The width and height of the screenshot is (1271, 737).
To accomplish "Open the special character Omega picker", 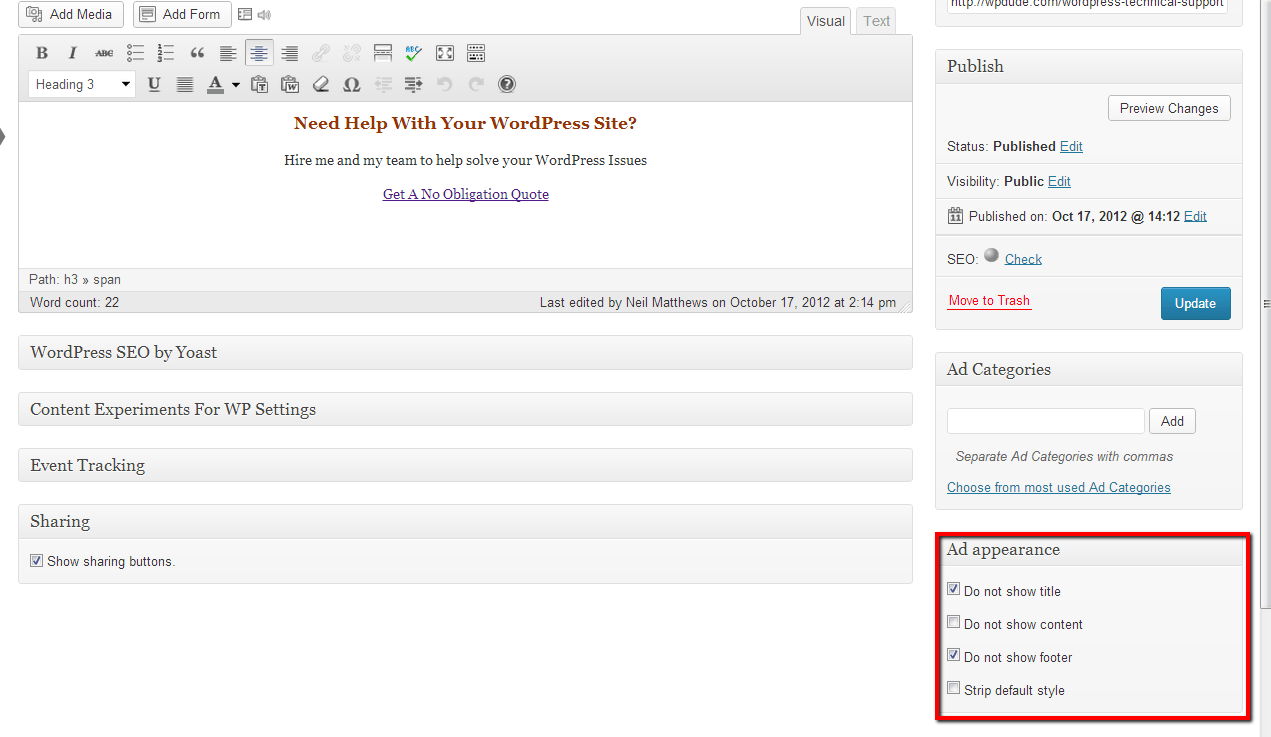I will pos(351,85).
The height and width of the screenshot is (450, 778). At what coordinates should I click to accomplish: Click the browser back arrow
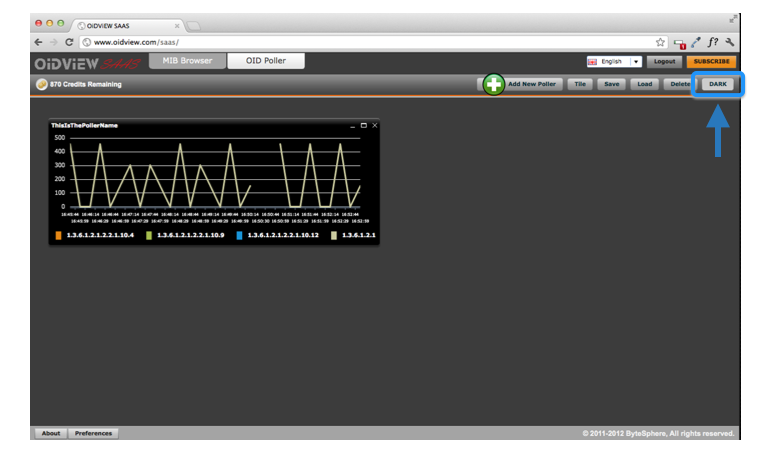[x=38, y=43]
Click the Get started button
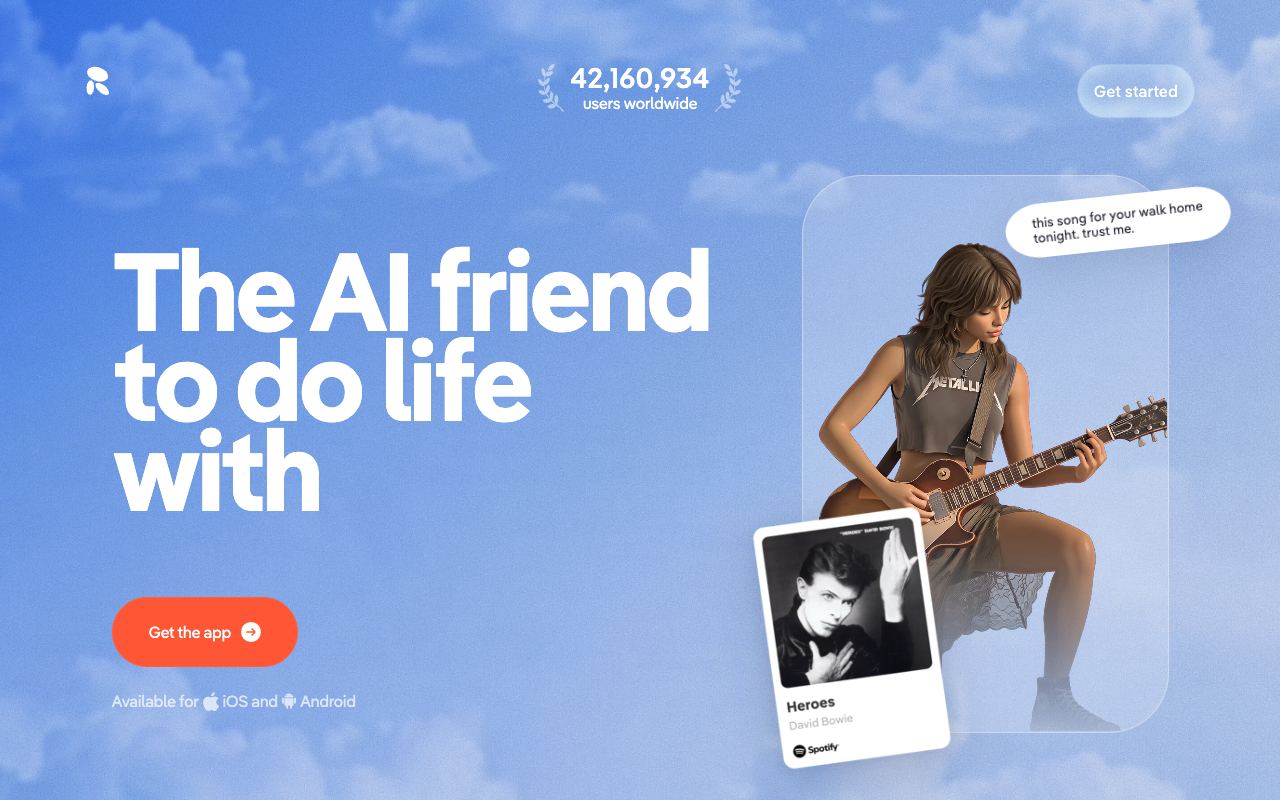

Exercise
Each line from the one holding "The height and" through the final line of the data needs to be transcribed exactly. Include both ends, skip the pictures, and add nothing.

Result of the exercise
The height and width of the screenshot is (450, 778). At what coordinates should I click to accomplish: Click the browser back arrow
[x=38, y=43]
Click the Get started button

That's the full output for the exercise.